Why is America great?  I would argue that America is great because, for the most part, those who immigrated here and those who founded our nation honored the God of the Bible.  That is why America is an exceptional nation.   Even with all our current problems, we are still the most generous, prosperous, free, and God-blessed people on the face of the earth!  So our mission today is to uncover the ample evidence for our rich spiritual heritage and the deep biblical faith of those who helped shape our nation and, under God, made America an exceptional nation.
Yet if you watch much of the so-called historical programming, read the recent biographies, or listen to lectures at colleges and universities, you will be confronted with claim after claim that the Founding Fathers were wealthy, slave owning, sexually promiscuous alcoholics who got their ideas from European Enlightenment.  That these men used religious jargon that was common among the people, but they really didn’t share their faith, and that if they did have a religious inclination it was toward Deism.  True or false?

Could the 56 men who signed the Declaration of Independence be victims of identity theft?  Now none of these men were perfect.

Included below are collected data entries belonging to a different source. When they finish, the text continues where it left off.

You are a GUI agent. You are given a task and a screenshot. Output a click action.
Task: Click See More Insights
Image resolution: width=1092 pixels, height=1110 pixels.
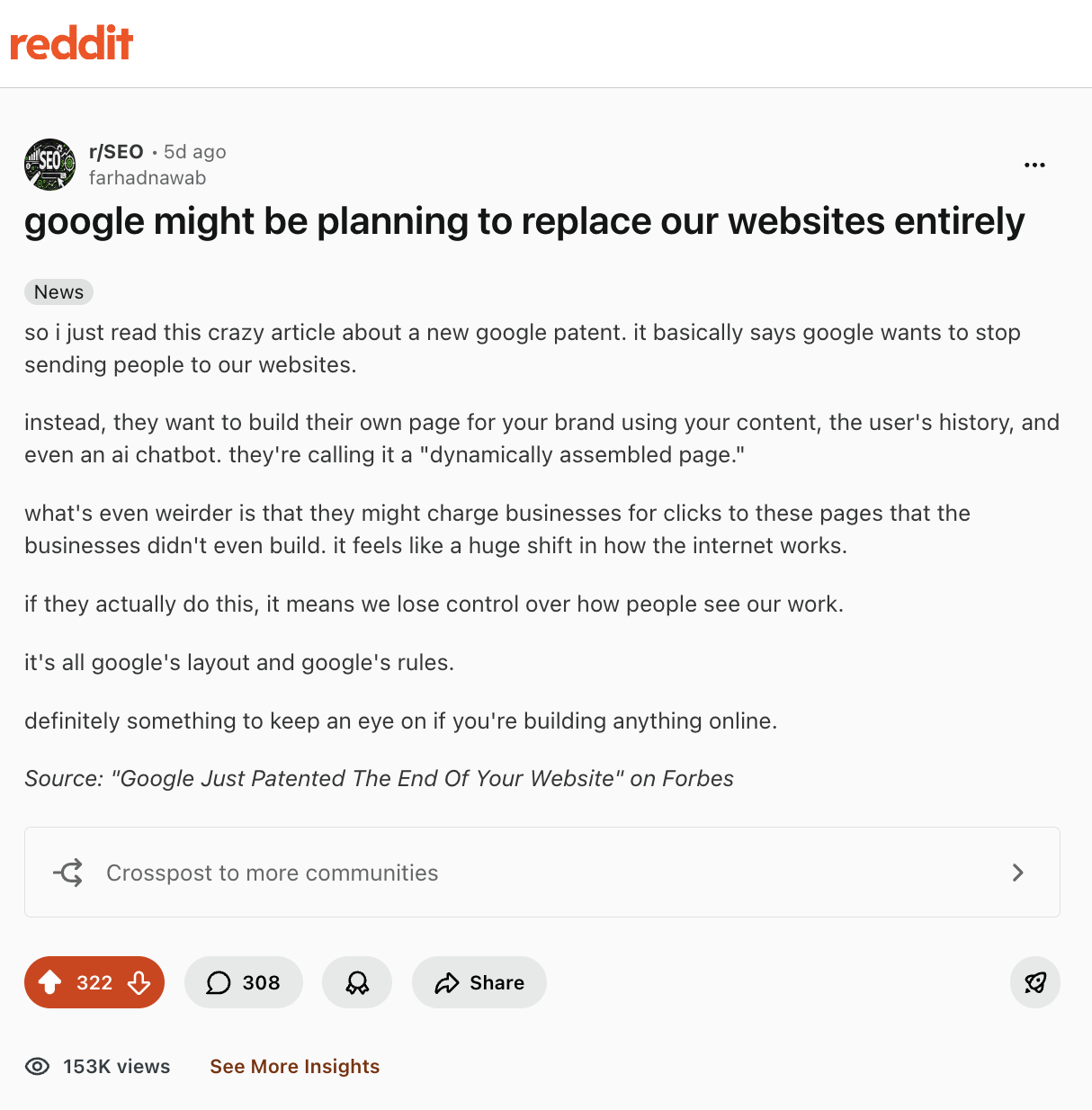(294, 1066)
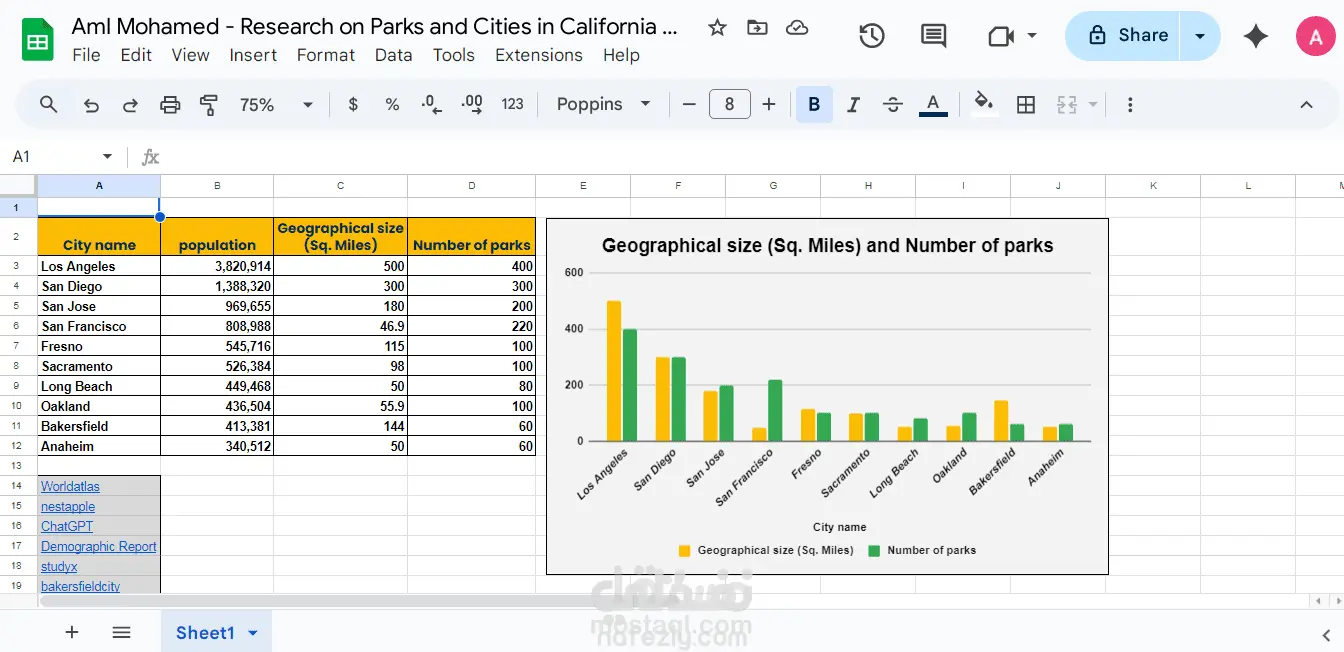Toggle Strikethrough formatting
The image size is (1344, 652).
tap(893, 105)
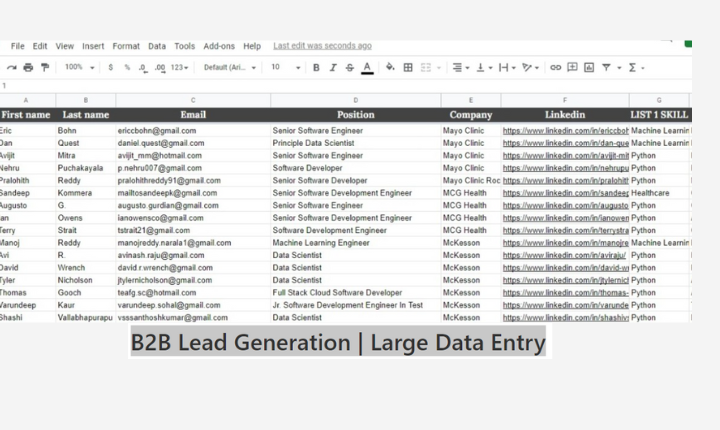Format as currency with dollar icon
This screenshot has height=430, width=720.
pos(110,67)
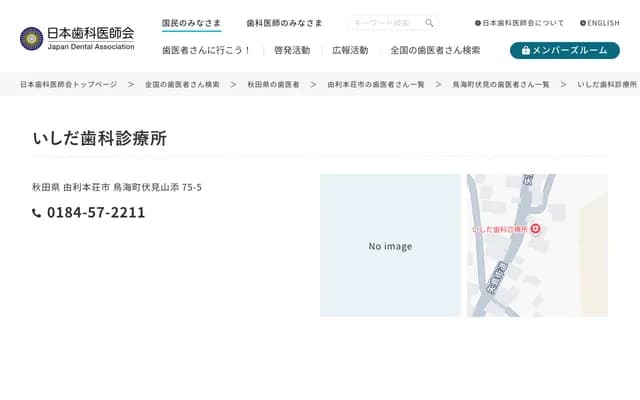Click the lock icon on the Members Room button
Screen dimensions: 640x400
(x=525, y=50)
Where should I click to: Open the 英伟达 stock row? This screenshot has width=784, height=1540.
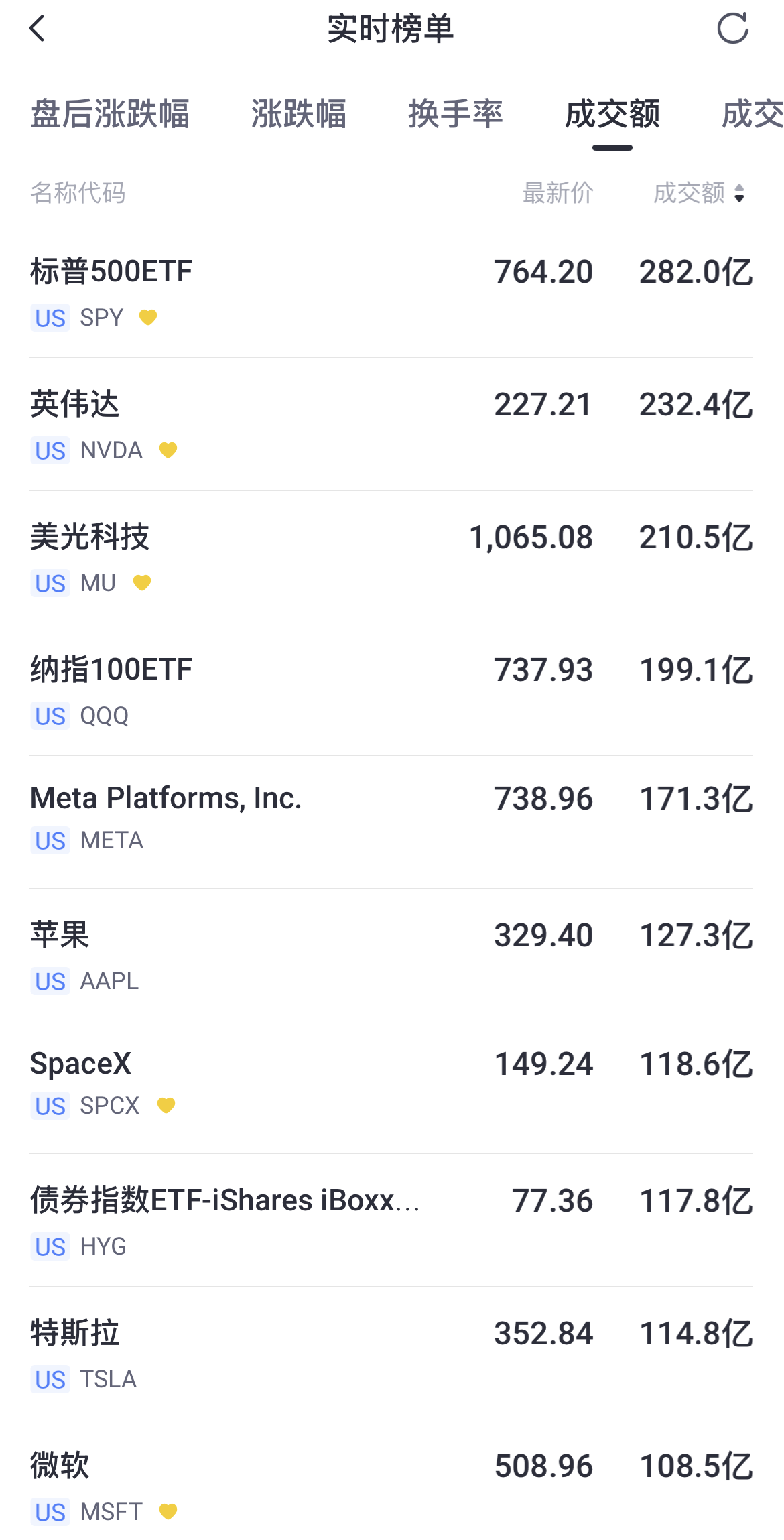(391, 425)
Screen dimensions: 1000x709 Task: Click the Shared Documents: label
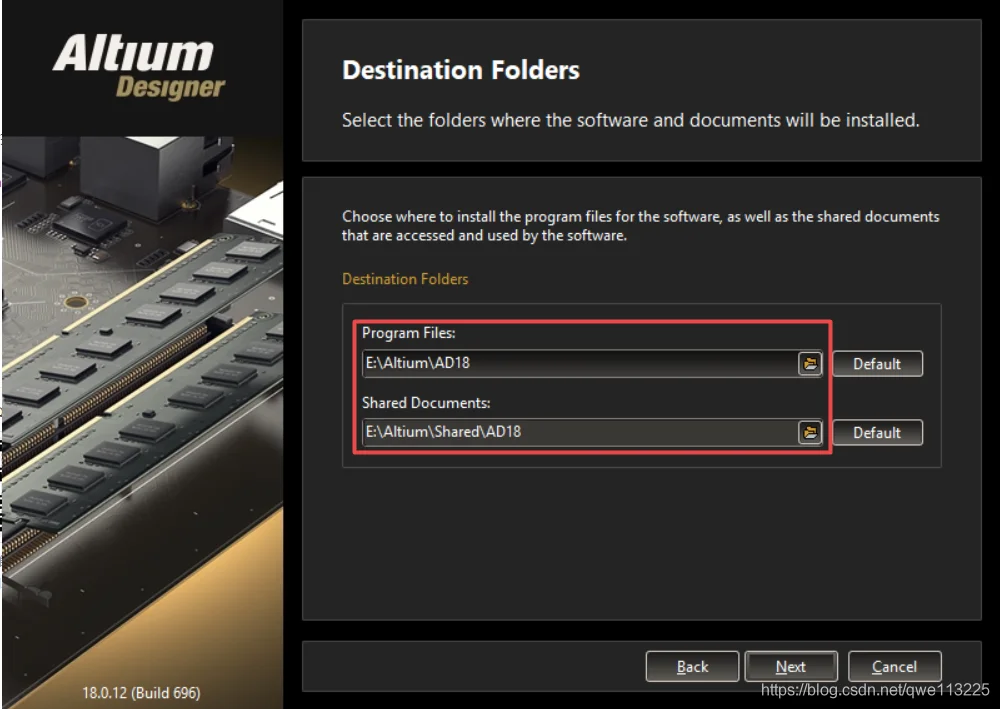426,403
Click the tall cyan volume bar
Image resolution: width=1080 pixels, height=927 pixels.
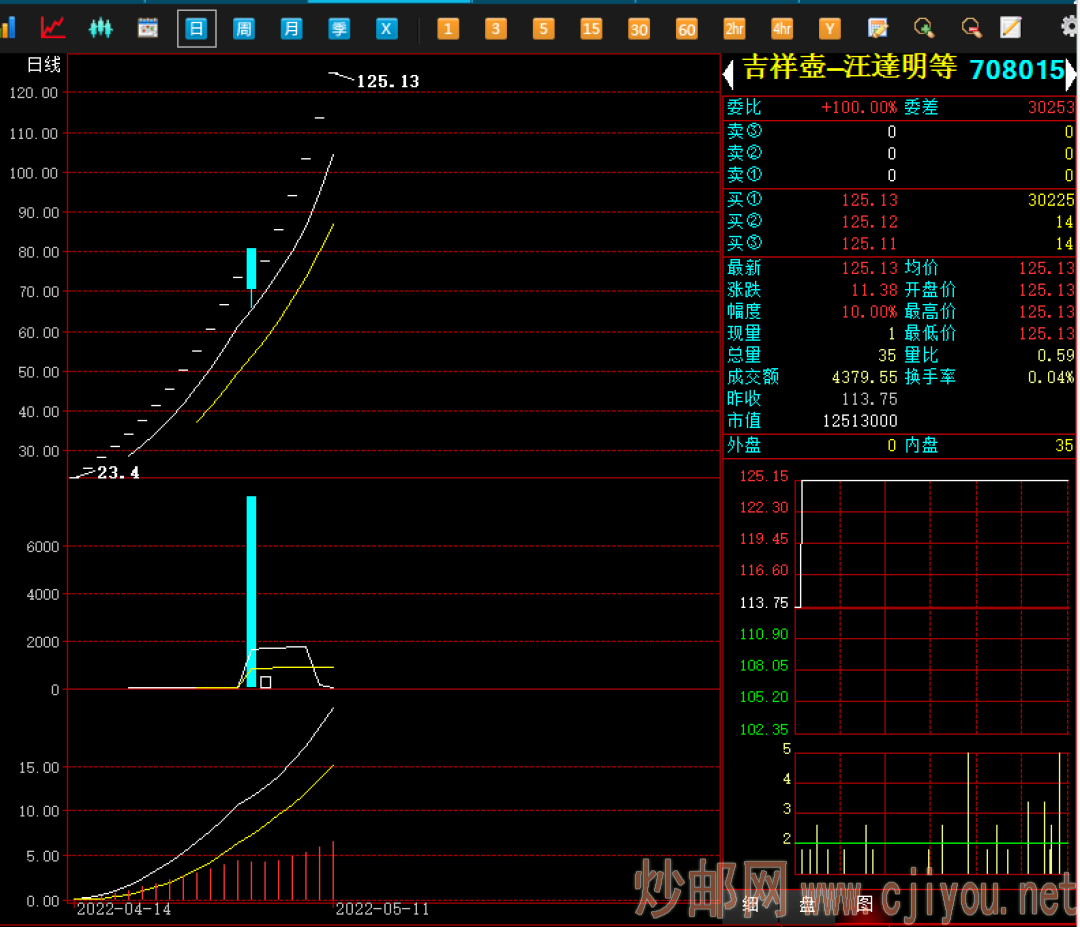pyautogui.click(x=251, y=590)
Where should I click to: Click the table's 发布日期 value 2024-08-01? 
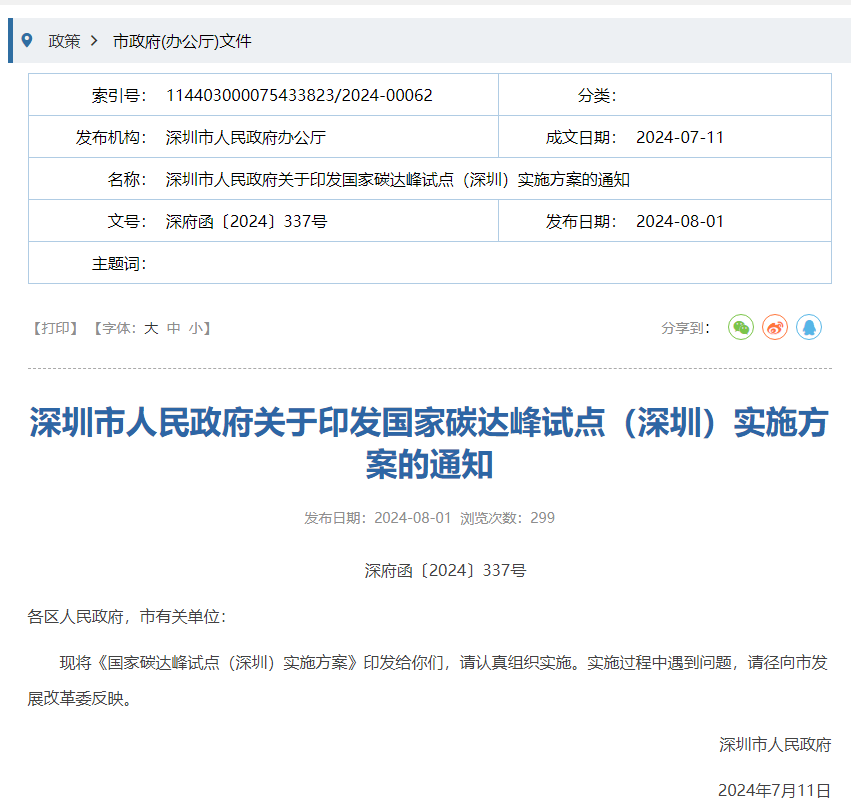click(679, 221)
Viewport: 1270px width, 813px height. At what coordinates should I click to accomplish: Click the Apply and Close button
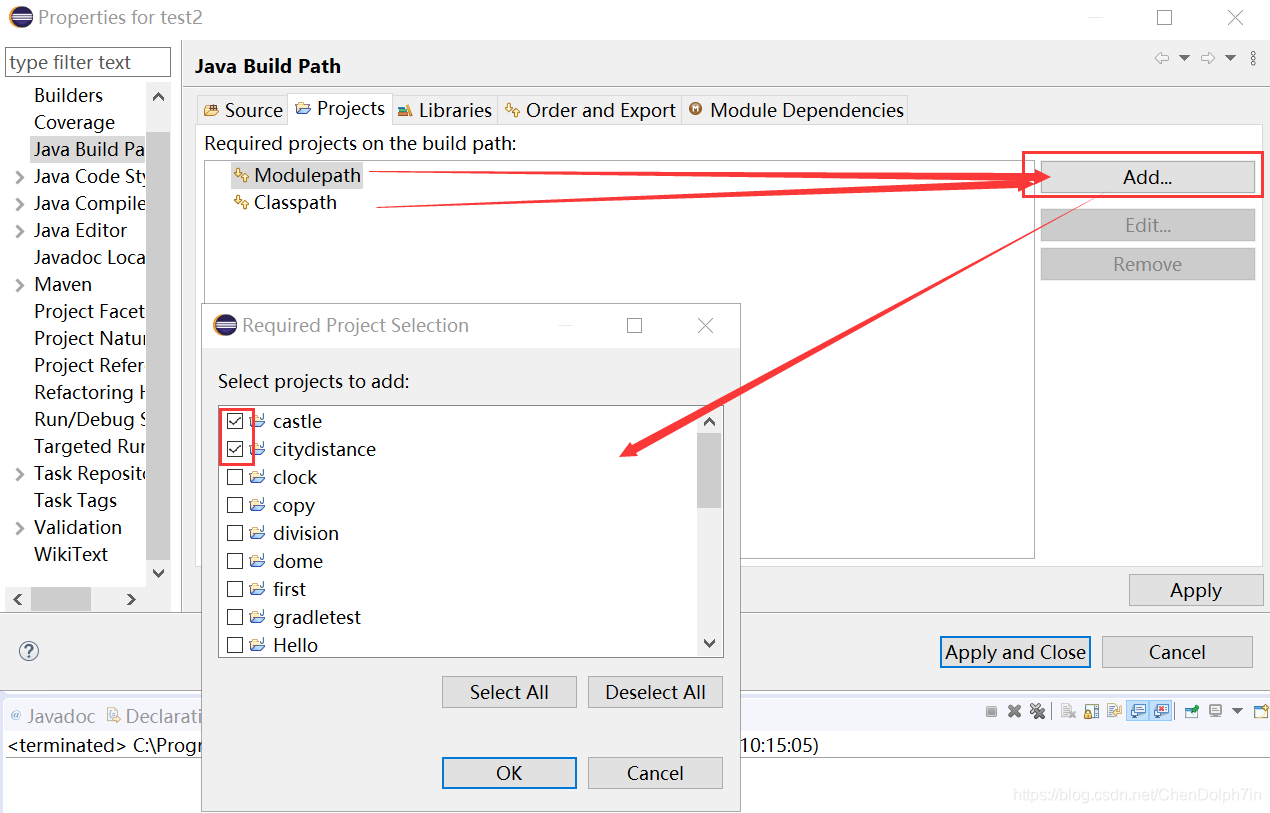coord(1014,652)
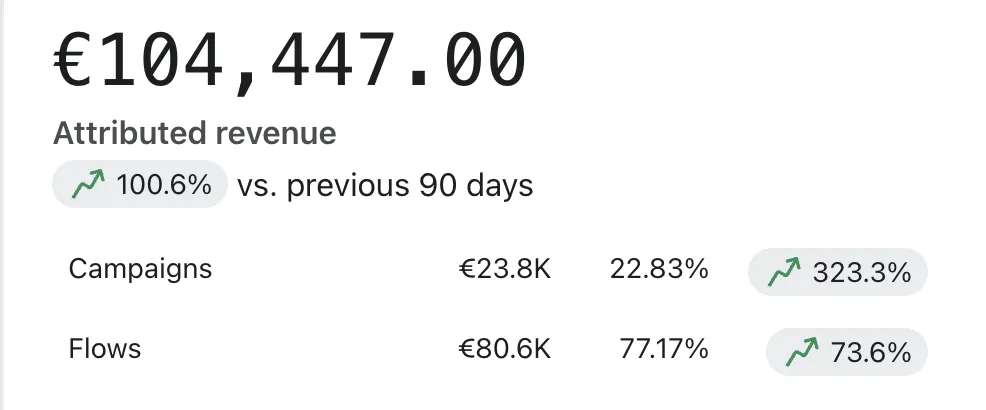986x410 pixels.
Task: Open the Campaigns row label
Action: tap(140, 269)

Some were rich slave-owners, but many more weren’t.  In fact, many were opposed to slavery.  But were they deists?  Belief in a detached deity?  That God wound up the world like a watch and let it spin and He no longer intervenes in human affairs?  No need to pray to that god.  That’s Deism.  Let’s look at what they wrote and did and you be the judge.

I. THE DOCUMENT THEY PRODUCED

The famous painting in the U.S. Capitol Rotunda is of the presentation of the Declaration that took place on June 28, 1776.  It was voted in the affirmative on July 4, signed by John Hancock, President, and then Charles Thomson, Secretary.  Nearly a month later, an engrossed copy was signed by most of the 56 on August 2, and a handful of others signed sporadically later.  Not all the men in the picture actually signed the document (e.g., Robert Livingstone from New York was on the Committee to draft the Declaration but had to go back and take office in New York and didn’t stay to sign).  So, it is a representation.
 
Regardless, the men who voted on and later signed that document were not only declaring their Independence from England, they were declaring their dependence upon Almighty God.  How do we know that?   Because the Declaration of Independence appeals to God no less than four times.

  • "[T]he Laws of Nature and of Nature's God..."
  • "[A]ll Men are created equal, they are endowed by their Creator with certain unalienable Rights . . . "
  • “[A]ppealing to the Supreme Judge of the World for the Rectitude of our Intentions . . ."
  • "[W]ith a firm Reliance on the Protection of Divine Providence we mutually pledge to each other our Lives, our Fortunes and Sacred Honor."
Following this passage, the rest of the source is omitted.